In contrast to Schedelbauer’s stark tone, Mary Helena Clark’s By Foot Candle Light entices the audience along a fascinating alternation between illusions and revelations. Beginning with a spotlight on red curtains, which rise to uncover the spotlight itself, we follow the film through the night sky, spelunking in dark caverns, attending dance recitals, and finally ending up with a man in a nondescript room engaging in a curious staring contest, hiding, squinting, and bulging his eyes. Clark maneuvers through wild shifts in tone and content, always directing the viewer’s eye, anticipating and playing with our reactions. Fun and mysterious, the film finishes before the audience is finished with it, leaving us wondering what we’ve just witnessed.

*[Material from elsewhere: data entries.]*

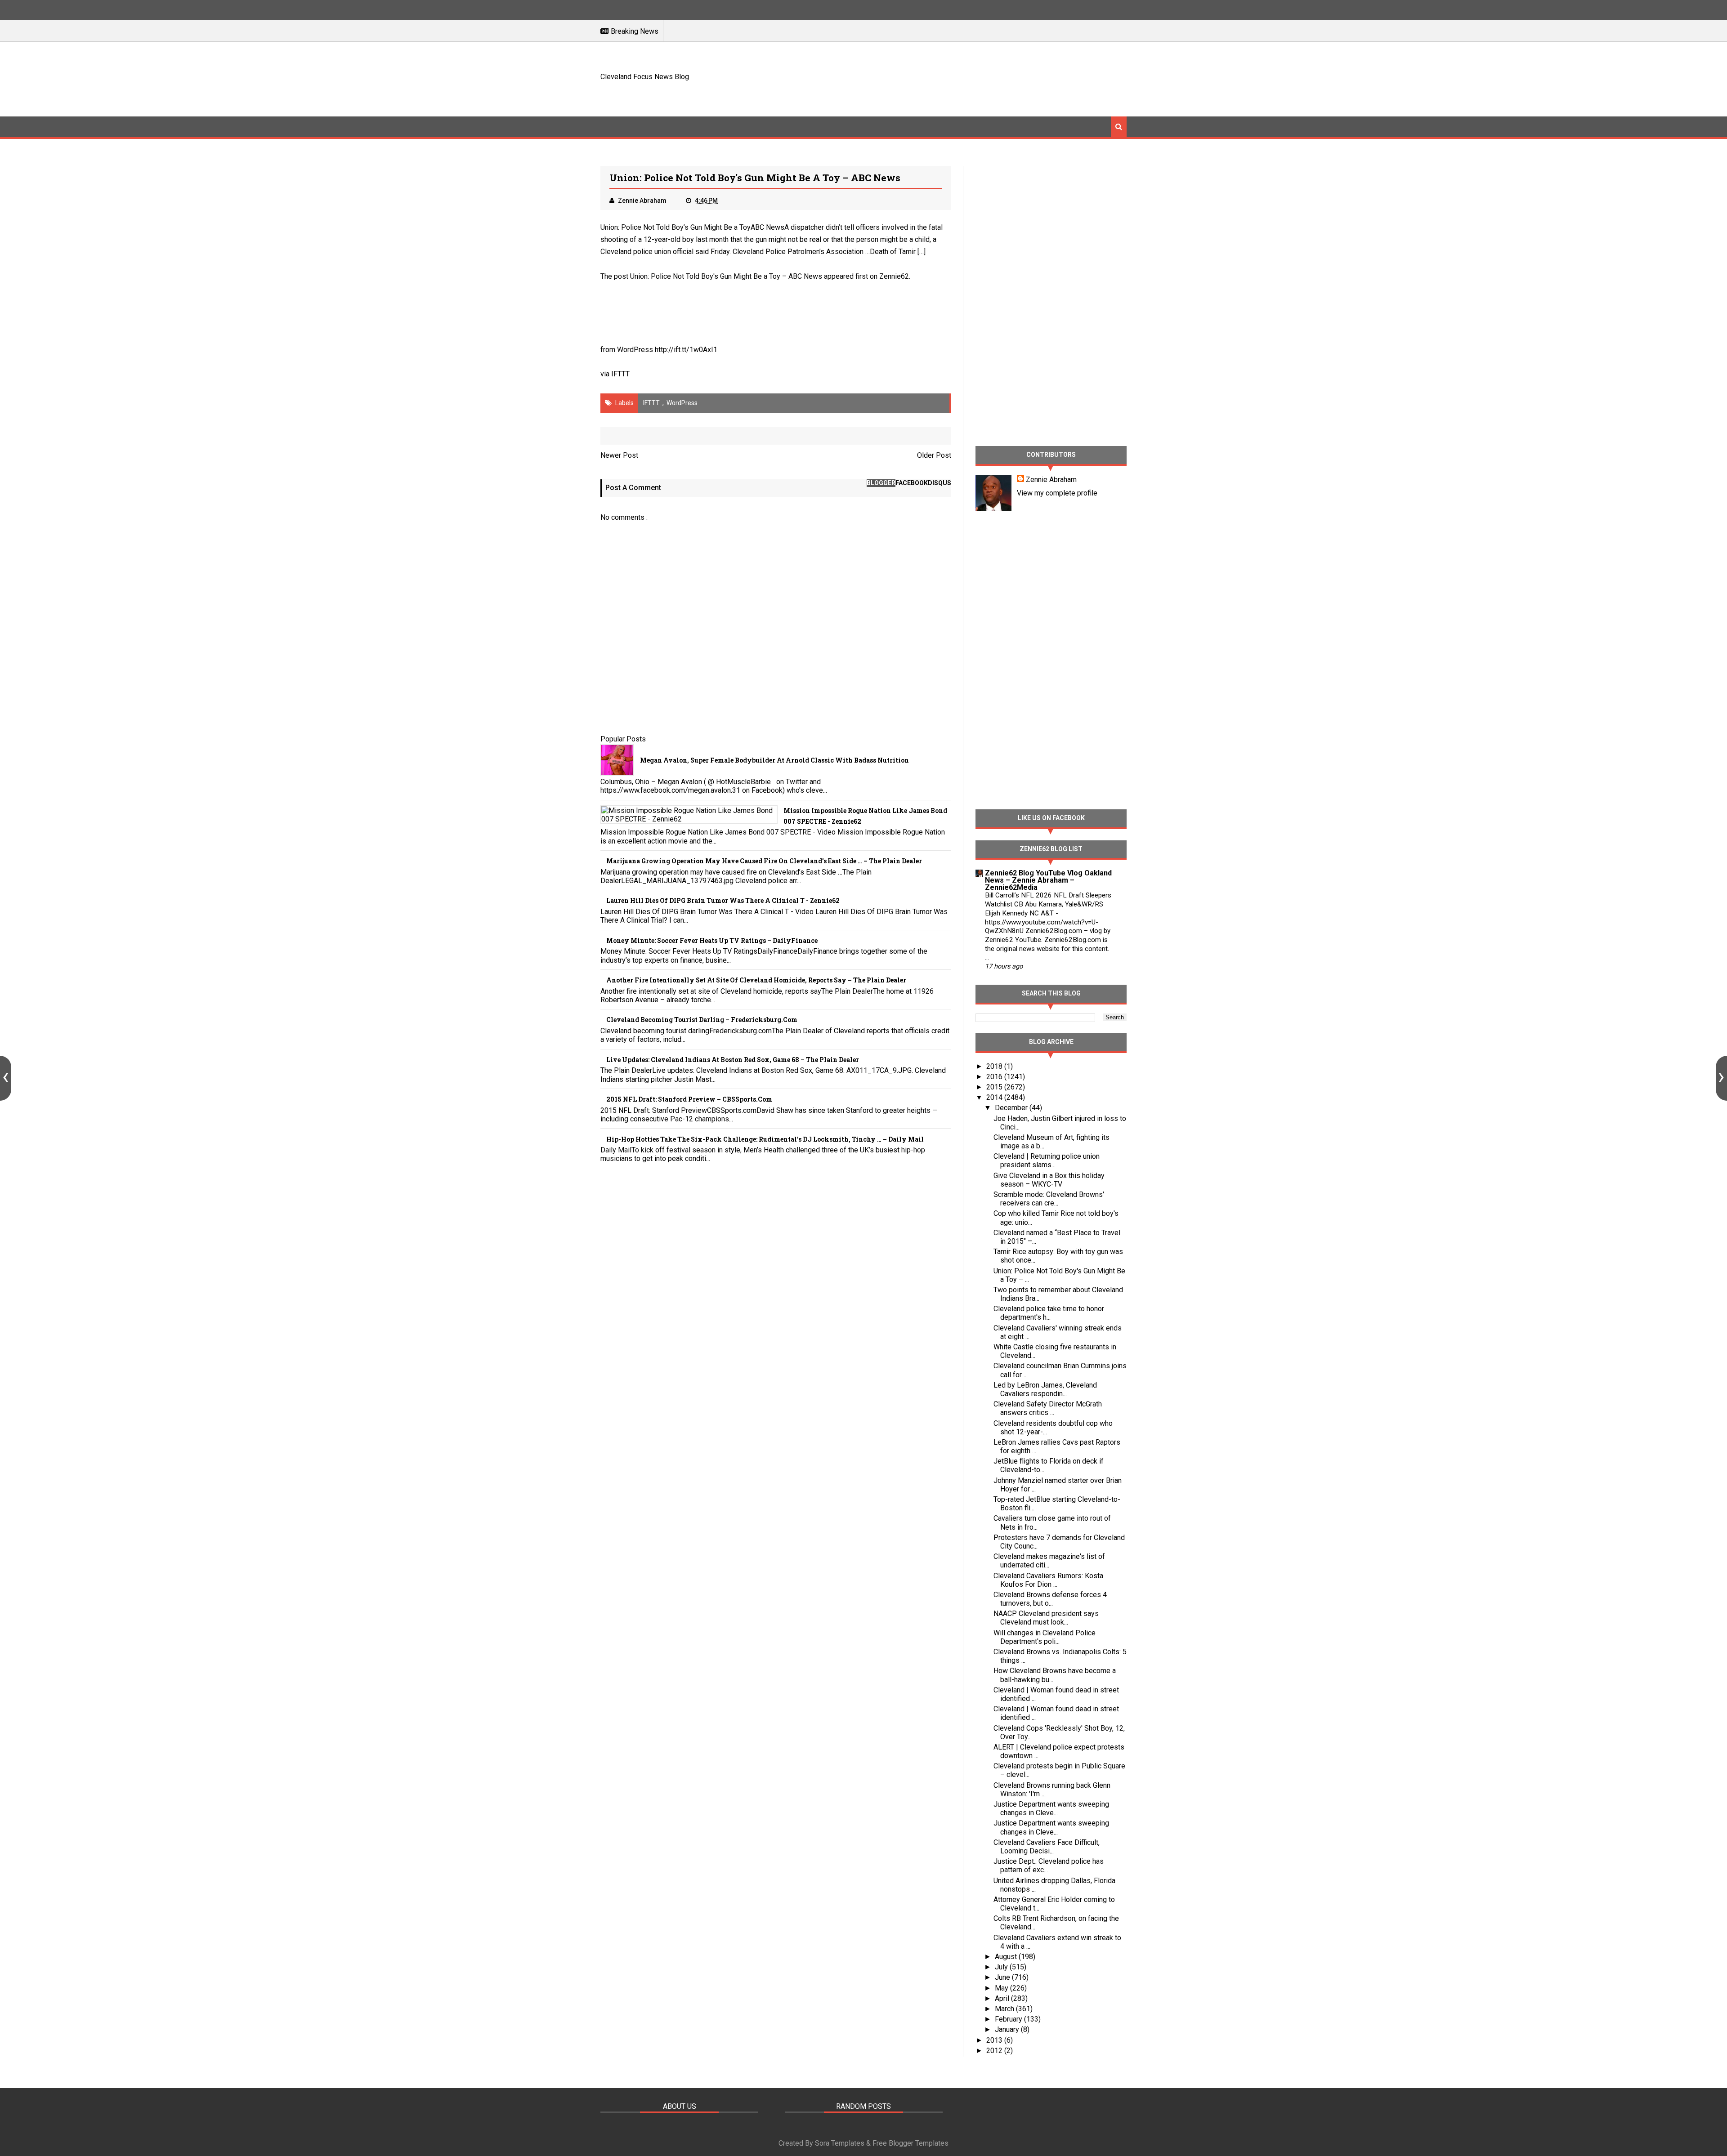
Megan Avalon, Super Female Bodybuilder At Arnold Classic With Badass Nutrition (774, 760)
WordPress (682, 402)
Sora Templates (839, 2143)
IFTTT (620, 374)
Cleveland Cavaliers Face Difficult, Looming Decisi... (1046, 1846)
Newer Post (619, 455)
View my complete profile (1057, 493)
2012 (995, 2050)
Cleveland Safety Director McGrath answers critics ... (1047, 1408)
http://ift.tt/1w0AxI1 (686, 349)
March (1005, 2008)
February (1009, 2019)
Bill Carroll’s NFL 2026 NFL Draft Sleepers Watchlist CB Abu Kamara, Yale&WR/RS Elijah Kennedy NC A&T (1048, 904)
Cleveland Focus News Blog (644, 76)
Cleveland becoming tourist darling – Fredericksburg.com (701, 1019)
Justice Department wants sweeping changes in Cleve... (1051, 1808)
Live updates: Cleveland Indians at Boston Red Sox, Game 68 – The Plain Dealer (732, 1059)
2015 (995, 1087)
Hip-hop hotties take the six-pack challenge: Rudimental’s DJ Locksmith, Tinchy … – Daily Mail (765, 1139)
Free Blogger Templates (910, 2143)
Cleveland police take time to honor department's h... (1048, 1312)
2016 (995, 1076)
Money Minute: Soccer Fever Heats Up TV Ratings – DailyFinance (712, 940)
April (1003, 1998)
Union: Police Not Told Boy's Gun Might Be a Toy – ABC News (726, 276)
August (1007, 1956)
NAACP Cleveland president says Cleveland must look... (1046, 1617)
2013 (995, 2040)
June (1003, 1977)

A different kind of mystery unfolds in Ben Russell’s preternatural look at the Suriname River, River Rites, which begins with a man and some children on a sandy bank, speaking a language we cannot understand. We are somehow estranged from our normal mode of viewing, and it isn’t until we see the movement of the water that we ascribe this strangeness to Russell’s reversal of time. Indeed, not only can we not understand this language but, in fact, no one can. Our usual ethnographic distance from the subject—through questions of culture, location, and customs—is subordinated to ontological preoccupations, as our minds try to calculate the narrative of the severed cause-and-effect relationship we are accustomed to. At some point we lose interest in putting the past and the future in their proper order—the past becomes the future, and the revelation is in seeing next what came before. Our watching becomes recalibrated, rendering everything purely physical. Our newly discovered fascination with movement is not limited to the human body, but includes nets, clothing, and predominantly water. By the end we have lost our thoughts of cultural otherness and temporal reckoning and are left marveling at the strangeness of the world and the miracles of movement.